Deadline knitting and NaBloPoMo make terrible bedfellows.
Crunched for time, so here are some interesting things I came across today while killing time at my desk.
This might be the most charming block in NYC
Cat Heaven? I just want to know why I didn’t visit here when I was in Japan
Charles Schultz would have turned 90 today. We still miss him.
Why I am getting a Costco membership
And on that last link, here is a quote that, to me, sums up so much of what it wrong with our business culture today:
But not everyone is happy with Costco’s business strategy. Some Wall Street analysts assert that Mr. Sinegal is overly generous not only to Costco’s customers but to its workers as well. … One analyst, Bill Dreher of Deutsche Bank, complained last year that at Costco “it’s better to be an employee or a customer than a shareholder.”
Perhaps I am hopelessly naive, but shouldn’t it be better to be a customer or an employee of a company than a shareholder? Altruism and love-your-neighbor hippiedom aside, why has the idea that building a strong company with loyal, repeat customers as how you create actual value for your shareholders completely disappeared?
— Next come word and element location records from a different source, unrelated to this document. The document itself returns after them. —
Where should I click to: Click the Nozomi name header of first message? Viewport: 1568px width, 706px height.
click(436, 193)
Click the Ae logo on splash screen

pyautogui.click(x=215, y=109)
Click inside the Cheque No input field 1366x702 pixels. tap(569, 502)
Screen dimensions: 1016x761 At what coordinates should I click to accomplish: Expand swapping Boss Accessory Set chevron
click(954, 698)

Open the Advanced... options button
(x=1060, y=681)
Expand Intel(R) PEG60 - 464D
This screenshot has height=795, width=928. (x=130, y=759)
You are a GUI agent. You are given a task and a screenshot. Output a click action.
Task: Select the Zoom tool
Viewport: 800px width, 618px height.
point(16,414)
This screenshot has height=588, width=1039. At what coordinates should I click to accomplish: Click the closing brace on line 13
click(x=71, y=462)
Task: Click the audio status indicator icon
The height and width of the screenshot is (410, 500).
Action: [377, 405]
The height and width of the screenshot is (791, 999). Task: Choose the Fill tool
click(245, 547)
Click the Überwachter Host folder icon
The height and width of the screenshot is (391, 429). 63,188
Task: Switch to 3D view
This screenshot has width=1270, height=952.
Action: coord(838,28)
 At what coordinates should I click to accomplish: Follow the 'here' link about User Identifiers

Of course, the end of the article’s focus on Mr. Sinegal’s focus on cutting expense and demanding rock-bottom prices on his goods raises interesting questions of what THAT mindset is doing to workers further downstream, but I’m also not kidding myself that every other retailer is doing the same thing AND not passing any of the benefit of that onto their employees, so perhaps this is simply the lesser of two poor practices.
Have you found anything interesting in your forays around the internets lately?